If you scream, "But, wait! I've been told I can only use the code for incurring a cost," be aware CPT promulgated this view.

The AMA, in the Feb. 1999 CPT Assistant, noted that 99000 "is intended to be reported when the physician incurs costs to handle and/or transport a specimen to the laboratory (e.g., via messenger service). If the specimen is picked up by laboratory staff at no additional cost to the physician, it would not be appropriate to report CPT code 99000."

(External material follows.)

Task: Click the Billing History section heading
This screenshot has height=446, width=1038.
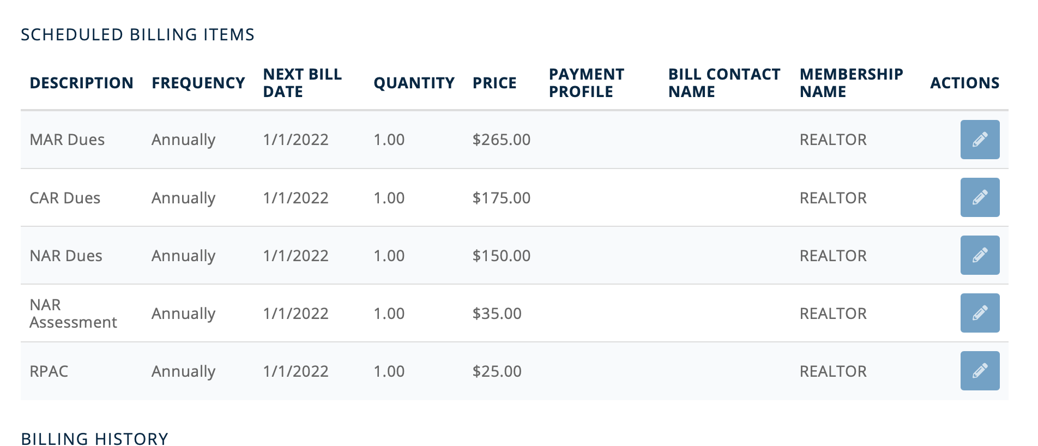Action: coord(94,438)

Don't miss: In the Oct. 1999 CPT Assistant, the AMA did a 180°, retracting the above opinion and clarifying 99000's use.While using 99000 for incurring a transport cost is certainly a correct statement, "many of our readers pointed out a second use of this code that is also correct, and reflects the most typical use. Code 99000 is also intended to reflect the work involved in the preparation of a specimen prior to sending it to the laboratory. Typical work involved in this preparation may include centrifuging a specimen, separating serum, labeling tubes, packing the specimens for transport, filling out lab forms, and supplying necessary insurance information and other documentation."

Example: For a venipuncture in the office, a physician uses 36415 (Collection of venous blood by venipuncture). "In addition, code 99000 should be reported when the physician's office centrifuges the specimen, separates the serum and labels, and packages the specimens for transport to the laboratory," according to CPT's clarification comment.

Assign 1 'MDM' Point for Lab Order

For private payers that follow Medicare's policy and bundle 99000 into the day's service, consider the collection work in the E/M's medical decision making (MDM).

The standard CMS auditing sheet gives one point under "Amount and/or Complexity of Data Reviewed" for ordering a clinical lab test. "He receives only one point, no matter how many labs he orders," cautions Donelle Holle, RN, principal of PedsCoding.com in Fort Wayne, Ind.

The point could in turn affect the type of medical decision making, which could potentially increase the level of E/M service (99201-99215, Office or Other Outpatient Services) selected.